§ WORK REQUIRED:
Each line of the entries that contains the word "computer" adds one. Reply with the resulting number only.

§ SUPPLIED MATERIAL:
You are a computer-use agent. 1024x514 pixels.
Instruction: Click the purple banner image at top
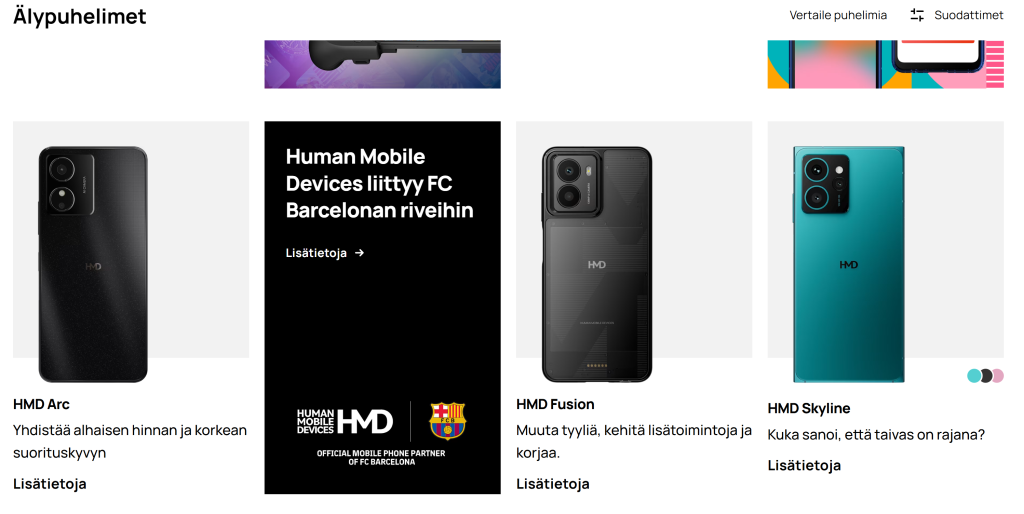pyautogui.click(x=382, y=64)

* * *

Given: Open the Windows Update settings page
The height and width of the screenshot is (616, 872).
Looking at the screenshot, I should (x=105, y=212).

---

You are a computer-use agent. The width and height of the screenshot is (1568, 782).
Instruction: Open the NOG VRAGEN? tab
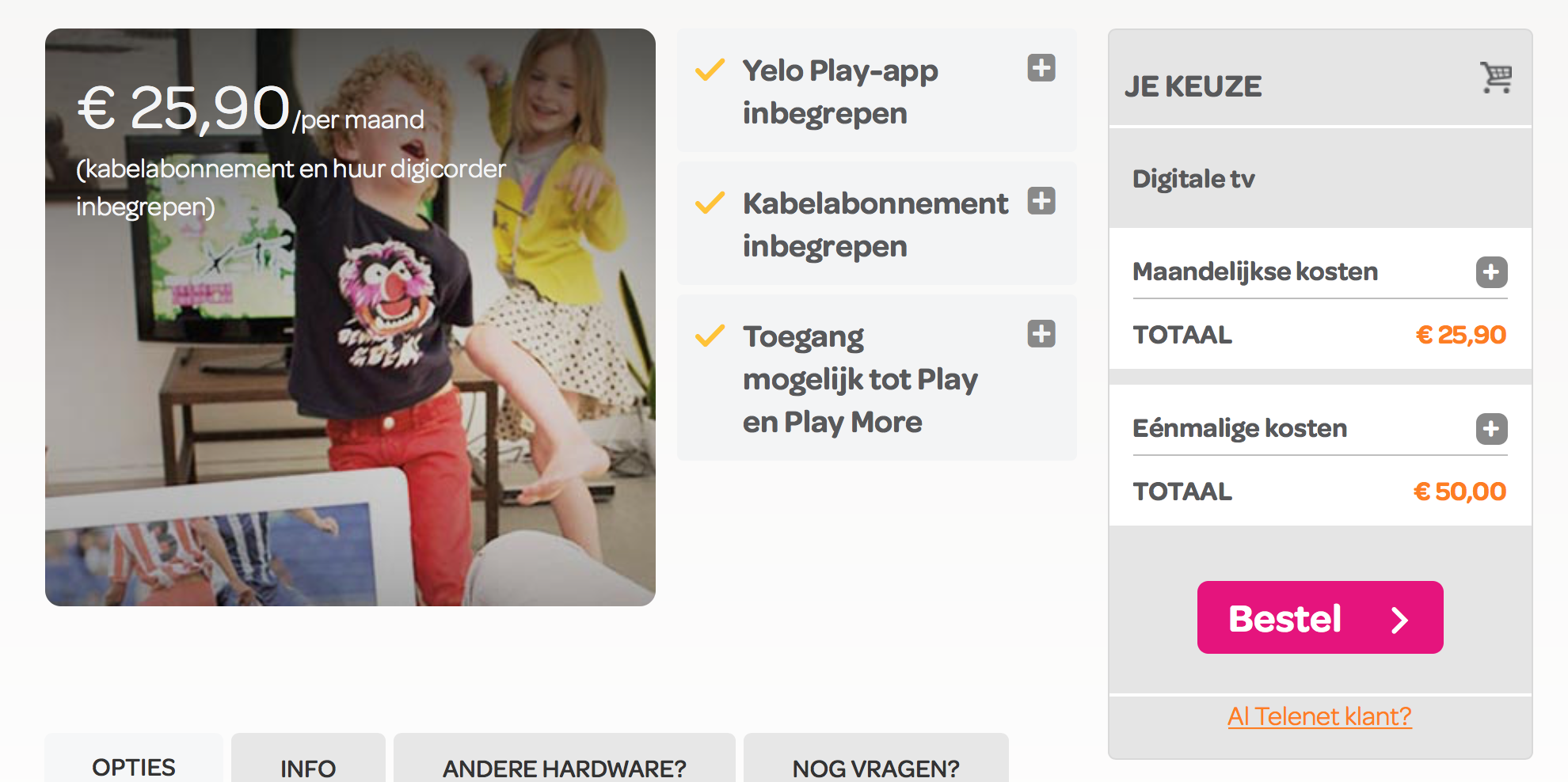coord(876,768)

§ EXERCISE RESULT:
2